Drafted and finalized by the ASTS Executive Committee, October 2017
ASTS supports efforts to increase access to transplantation by increasing the organ supply and by removing biologic, logistical, geographical, and financial barriers. ASTS supports efforts by the global transplant community to increase access to transplant care through kidney exchanges across national boundaries. ASTS also supports constructive engagement with transplant stakeholders in the developing world. In that regard, the Society supports the conceptual basis behind Global Kidney Exchanges. Further, we commend Dr. Rees and colleagues for their creativity, integrity, beneficence, and tireless efforts to pioneer Global Kidney Exchange to demonstrate its feasibility.  The Society acknowledges that there is potential for abuse, particularly in regard to patient selection, coercion, and equitable participation. ASTS encourages further investigation into the ethics, logistics, governance, and financial aspects of Global Kidney Exchange.

ASTS Position on Health Care Reform

Drafted and finalized by the ASTS Executive Committee, July 2017
The American Society of Transplant Surgeons is committed to supporting the health care needs of organ transplant patients, living organ donors, and those with end stage organ disease. To that end, ASTS strongly believes that health care should be accessible for all our patients. Specifically, we believe that the following principles should be carefully considered before making any changes to the health care system in the United States.

  • Living organ donors should not suffer discrimination or financial burdens associated with their act of altruism. Donating an organ should never be a reason to charge higher premiums for health insurance or deny life or disability insurance.
  • Transplantation is the treatment of choice for end stage organ disease, resulting in better health outcomes and cost savings for the payor over the mid- to long-term than other treatment options. There is no valid medical or financial argument for excluding it from insurance coverage.
  • Transplant patients and those with end stage organ disease, particularly those on dialysis, can experience variations in their Medicaid eligibility and thus coverage gaps. ASTS believes this vulnerable patient population should be exempted from any insurance coverage requirements that may endanger their access to care and thus their lives.

ASTS urges Congress and the Administration to work with provider and patient groups to craft solutions to ensure meaningful coverage is available to this vulnerable population.
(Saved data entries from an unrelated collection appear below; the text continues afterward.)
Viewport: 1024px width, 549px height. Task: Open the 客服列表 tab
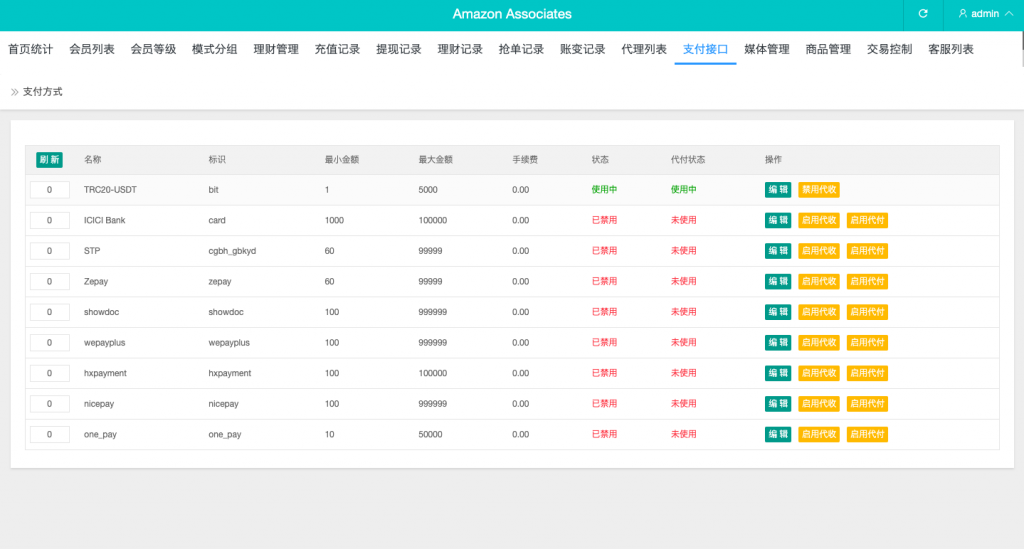tap(950, 49)
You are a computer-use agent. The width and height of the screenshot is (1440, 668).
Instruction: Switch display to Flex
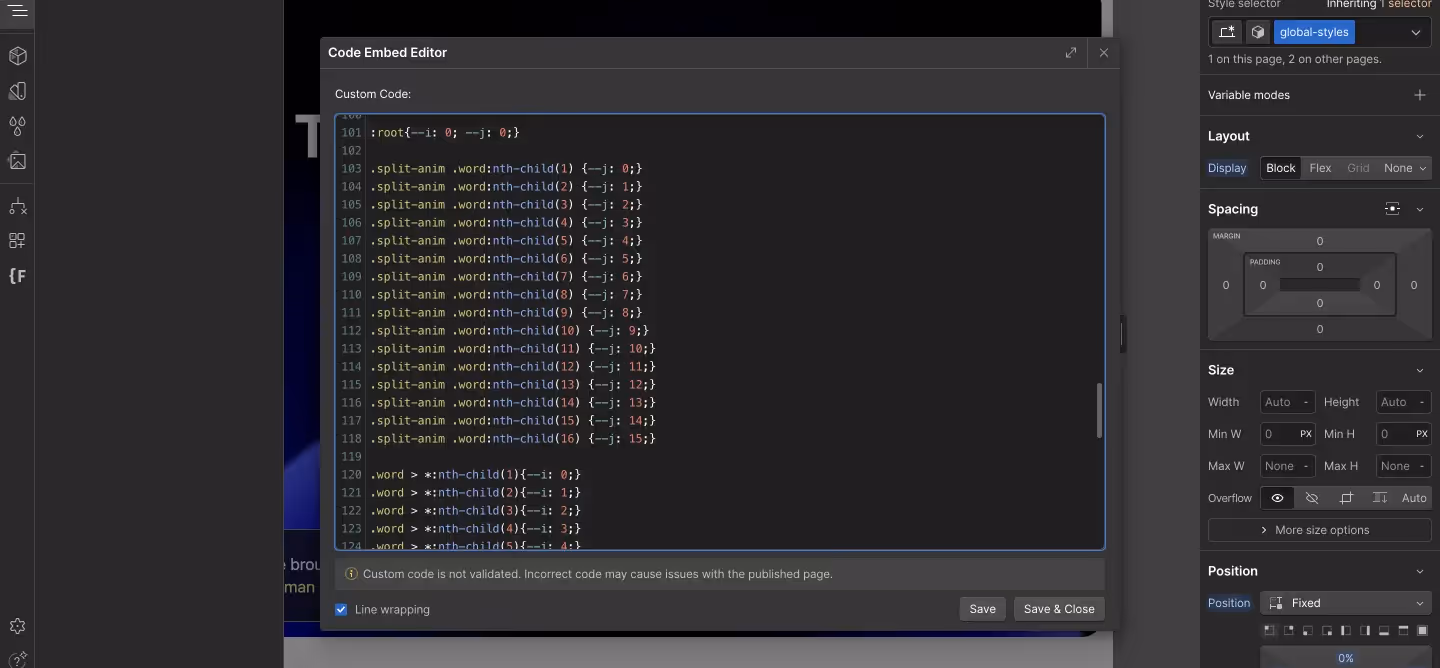coord(1320,168)
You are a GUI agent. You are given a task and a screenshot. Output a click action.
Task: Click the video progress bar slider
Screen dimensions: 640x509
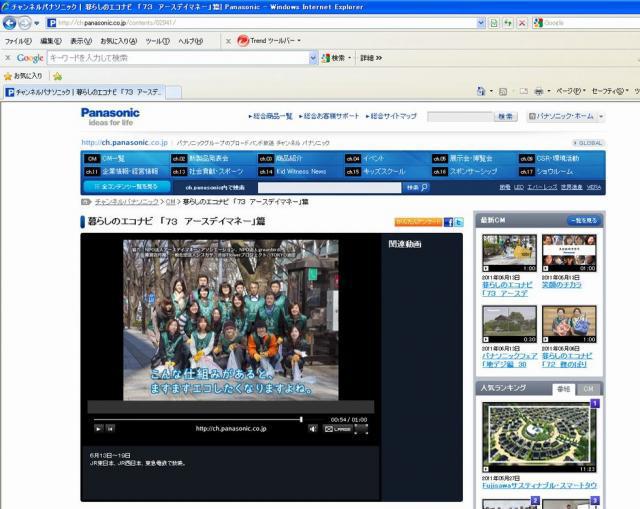click(x=301, y=419)
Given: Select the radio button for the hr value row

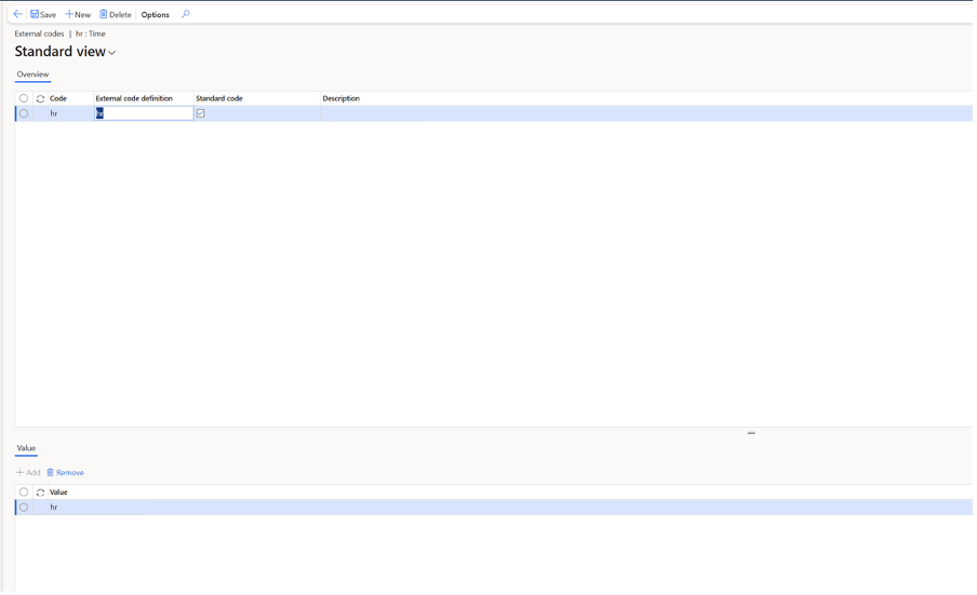Looking at the screenshot, I should (x=23, y=507).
ASTS Statement on Executive Order on Immigration

Drafted and finalized by the ASTS Executive Committee, January 2017
In the American Society of Transplant Surgeons’ 43-year history, our members have trained hundreds of surgeons from around the world in pursuit of our mission to advance the art and science of transplant surgery. Many of our members were born outside the United States and have contributed richly to science and healing of people of all colors and religions. Banning visitors and legal immigrants due to origin and religion is inconsistent with our values as Transplant Surgeons and Americans. We call upon the Administration to carefully consider all factors, including the wellbeing of our patients and colleagues, in making and enforcing immigration policy going forward.